Un réalisateur s’implante une caméra dans l’oeil
n.c.
Jeudi 12 mars 2009
Un réalisateur canadien ayant perdu un oeil prépare le tournage d’un documentaire avec une caméra miniature incrustée dans une prothèse oculaire. Il espère filmer les gens à leur insu pour un projet commentant l’utilisation grandissante des caméras de surveillance dans notre société.
Après avoir perdu un œil à l’âge de 13 ans suite à une fusillade, Rob Spence s’est fait remplacer le globe oculaire par un œil de verre.
Âgé désormais de 36 ans, Spence a décidé de réunir une équipe composée d’ingénieurs et d’oculistes dans le but d’élaborer une prothèse munie d’une mini-caméra pouvant enregistrer et transmettre tout ce qu’il voit.

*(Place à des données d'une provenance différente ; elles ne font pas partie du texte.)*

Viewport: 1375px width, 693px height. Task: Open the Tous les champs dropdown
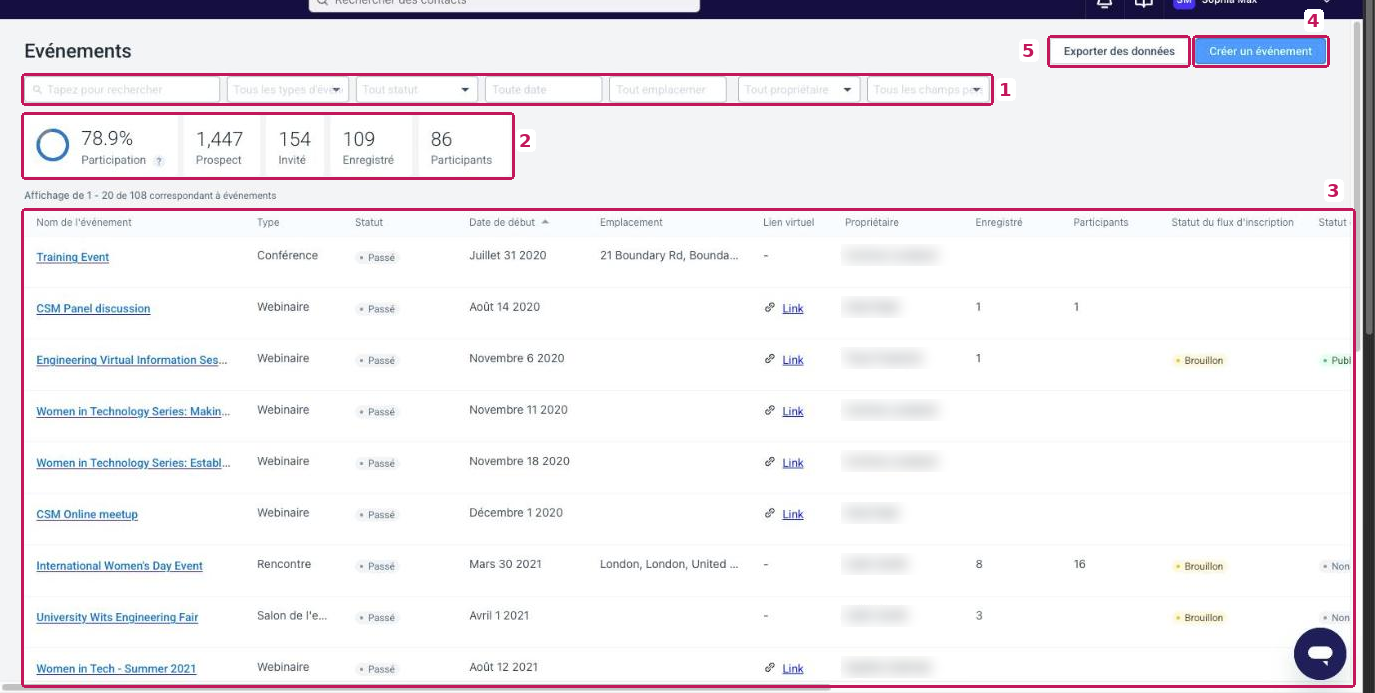click(927, 90)
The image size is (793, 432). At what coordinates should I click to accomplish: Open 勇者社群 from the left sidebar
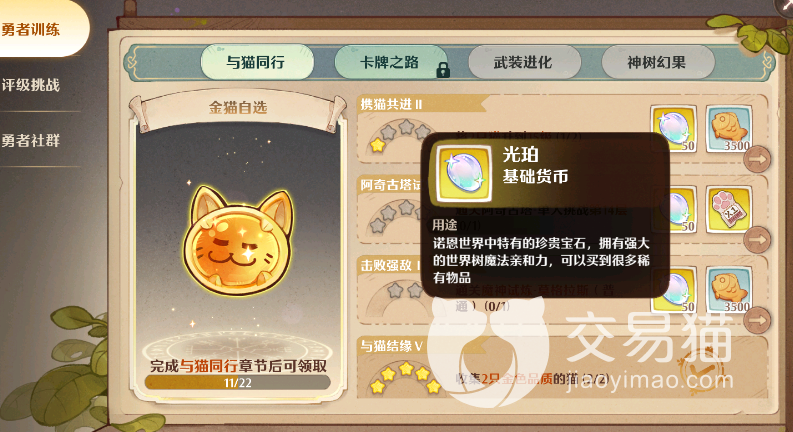tap(31, 140)
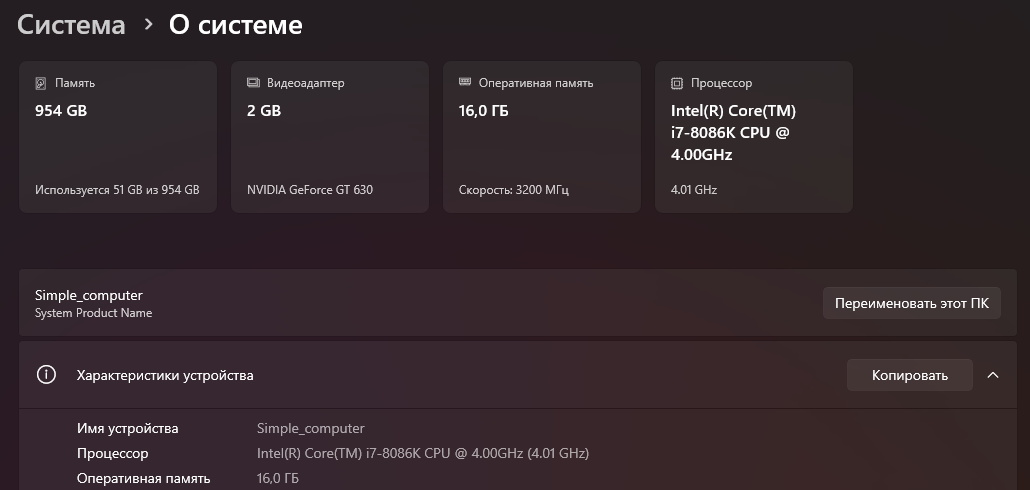Click the breadcrumb chevron between Система and О системе

148,25
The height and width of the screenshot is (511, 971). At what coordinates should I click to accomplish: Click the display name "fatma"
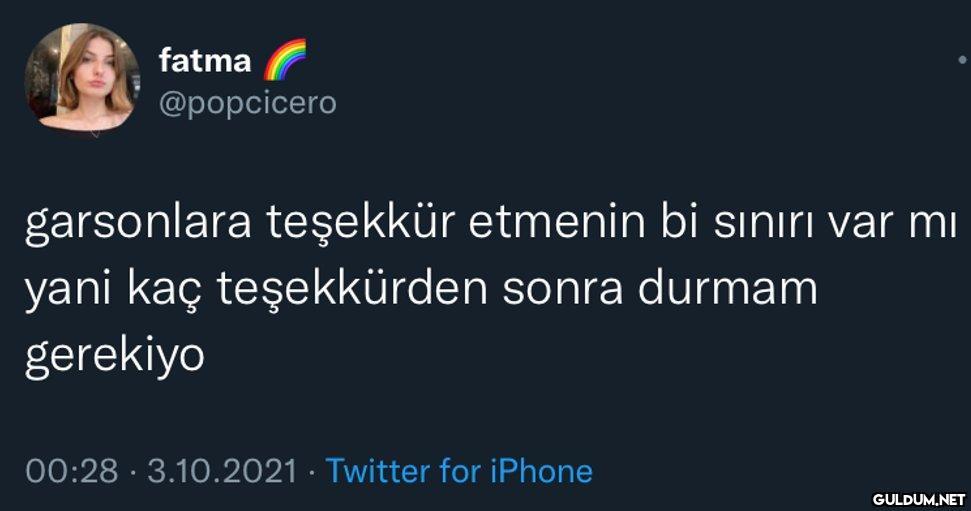point(205,61)
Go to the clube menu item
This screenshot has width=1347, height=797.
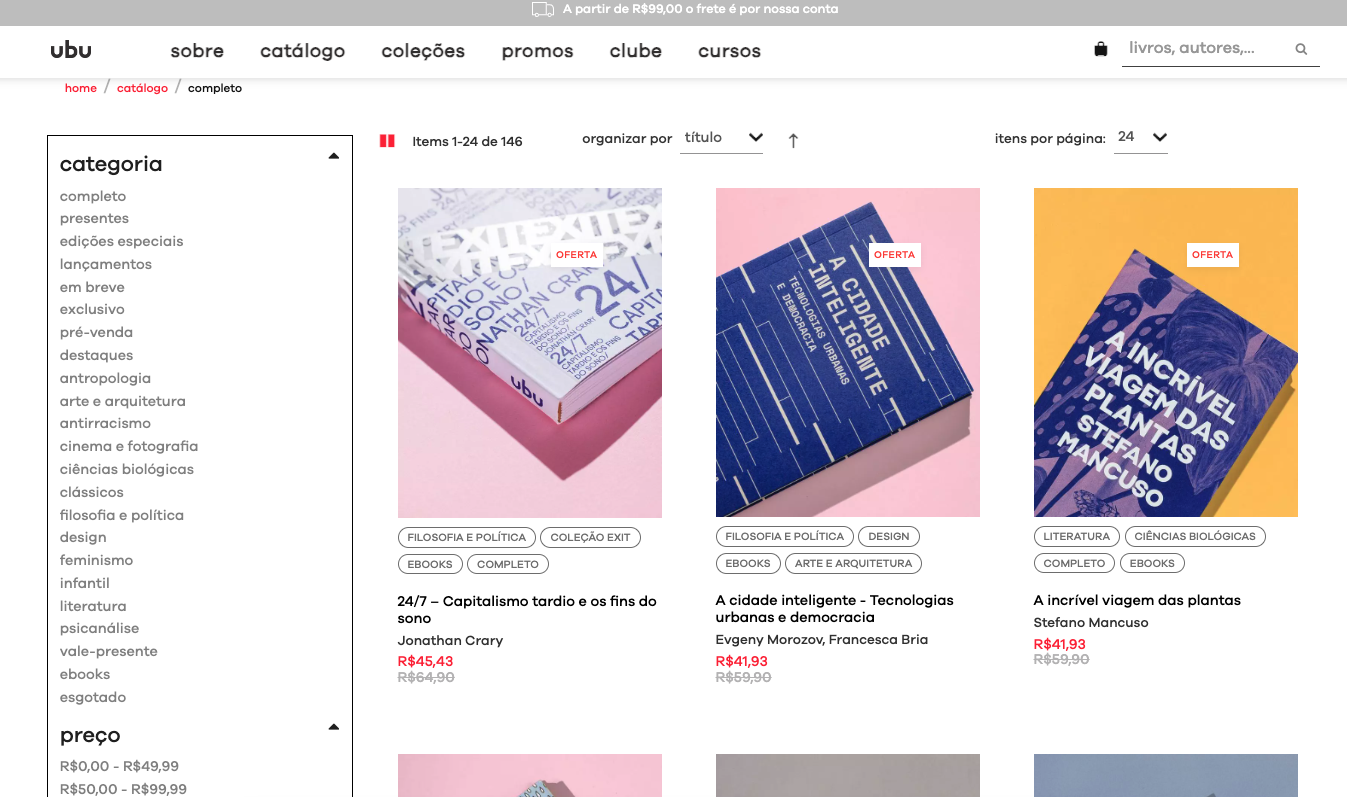[x=636, y=51]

Fan de la série télé « L’homme qui valait trois milliards », Spence a eu l’idée d’incorporer une caméra dans son globe oculaire en constatant la petite taille de la caméra de son téléphone portable et en imaginant qu’un tel appareil pourrait très bien entrer dans son œil.
Les images que Spence en tirera serviront à un documentaire au moyen duquel il compte attirer l’attention des médias du monde entier sur un sujet d’une actualité brûlante : notre droit à la sphère privée se fragilise au fur et à mesure que les services de sécurité augmentent la surveillance dans nos sociétés modernes. Si les personnes de son film ne seront pas averties de la présence de la caméra, Spence compte toutefois obtenir leur permission avant d’utiliser leur image.

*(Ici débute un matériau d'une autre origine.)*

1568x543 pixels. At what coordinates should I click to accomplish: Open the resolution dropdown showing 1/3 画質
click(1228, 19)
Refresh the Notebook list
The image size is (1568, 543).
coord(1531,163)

L’œil humain est qualifié de « camérulaire ». La lumière est reçue par l’œil comme par une caméra : l’œil contient un diaphragme, l’iris, permettant de régler la quantité de lumière passant à travers la pupille. Les rayons lumineux sont déviés par réfraction lors de la traversée de milieux transparents (cornée et cristallin principalement) comme ils le sont par les lentilles d’un objectif.